**ASSIGNMENT:**
Return all lines below containing the word "computer".

'''

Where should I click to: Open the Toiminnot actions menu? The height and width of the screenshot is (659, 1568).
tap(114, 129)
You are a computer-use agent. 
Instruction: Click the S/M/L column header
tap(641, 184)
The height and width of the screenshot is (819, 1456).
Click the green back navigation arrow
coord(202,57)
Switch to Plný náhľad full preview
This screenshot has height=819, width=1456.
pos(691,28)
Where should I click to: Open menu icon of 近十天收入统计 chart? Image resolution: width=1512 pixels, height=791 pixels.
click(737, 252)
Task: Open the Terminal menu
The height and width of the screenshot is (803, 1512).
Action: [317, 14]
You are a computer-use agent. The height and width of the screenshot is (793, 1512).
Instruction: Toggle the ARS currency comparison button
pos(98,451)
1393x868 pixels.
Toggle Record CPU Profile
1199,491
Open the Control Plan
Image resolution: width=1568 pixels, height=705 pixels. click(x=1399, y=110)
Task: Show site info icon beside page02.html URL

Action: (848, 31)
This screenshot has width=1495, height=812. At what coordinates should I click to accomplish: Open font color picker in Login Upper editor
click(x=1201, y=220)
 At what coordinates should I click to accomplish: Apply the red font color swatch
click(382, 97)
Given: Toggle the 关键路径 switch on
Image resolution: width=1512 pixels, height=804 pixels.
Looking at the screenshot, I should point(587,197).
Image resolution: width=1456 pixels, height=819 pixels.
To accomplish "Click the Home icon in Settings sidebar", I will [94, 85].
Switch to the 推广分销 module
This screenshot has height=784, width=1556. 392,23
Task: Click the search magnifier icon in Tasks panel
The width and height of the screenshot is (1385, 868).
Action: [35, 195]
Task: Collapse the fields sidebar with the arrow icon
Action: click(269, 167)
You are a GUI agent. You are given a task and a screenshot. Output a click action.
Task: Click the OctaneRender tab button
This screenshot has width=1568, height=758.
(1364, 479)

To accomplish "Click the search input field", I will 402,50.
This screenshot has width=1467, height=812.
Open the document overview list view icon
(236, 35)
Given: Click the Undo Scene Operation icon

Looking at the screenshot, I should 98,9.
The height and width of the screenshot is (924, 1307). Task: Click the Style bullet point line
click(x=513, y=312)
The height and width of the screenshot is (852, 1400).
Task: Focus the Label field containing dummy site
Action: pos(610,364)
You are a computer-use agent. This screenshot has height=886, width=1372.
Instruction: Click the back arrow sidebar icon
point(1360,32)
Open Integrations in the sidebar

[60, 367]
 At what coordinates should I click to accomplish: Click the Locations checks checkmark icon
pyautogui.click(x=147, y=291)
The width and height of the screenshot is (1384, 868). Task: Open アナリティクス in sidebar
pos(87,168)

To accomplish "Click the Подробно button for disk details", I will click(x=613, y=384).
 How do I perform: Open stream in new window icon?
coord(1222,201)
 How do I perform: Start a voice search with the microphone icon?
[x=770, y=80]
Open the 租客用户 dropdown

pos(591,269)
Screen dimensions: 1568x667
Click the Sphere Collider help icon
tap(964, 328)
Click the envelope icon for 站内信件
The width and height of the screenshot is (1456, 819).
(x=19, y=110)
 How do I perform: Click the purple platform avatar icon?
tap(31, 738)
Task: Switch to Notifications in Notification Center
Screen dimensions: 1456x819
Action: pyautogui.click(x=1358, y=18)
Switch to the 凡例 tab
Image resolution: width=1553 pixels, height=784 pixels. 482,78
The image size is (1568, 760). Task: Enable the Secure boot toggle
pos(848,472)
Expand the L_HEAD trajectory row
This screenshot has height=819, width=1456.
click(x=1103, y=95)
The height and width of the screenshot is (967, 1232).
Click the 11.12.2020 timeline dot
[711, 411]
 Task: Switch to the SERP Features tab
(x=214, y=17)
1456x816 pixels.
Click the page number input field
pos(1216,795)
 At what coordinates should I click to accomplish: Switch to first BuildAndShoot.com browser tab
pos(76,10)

'''

**RESULT OF THIS EXERCISE:**
You are a computer-use agent. 
You are a computer-use agent. The height and width of the screenshot is (793, 1512).
You are a computer-use agent. This screenshot has height=886, width=1372.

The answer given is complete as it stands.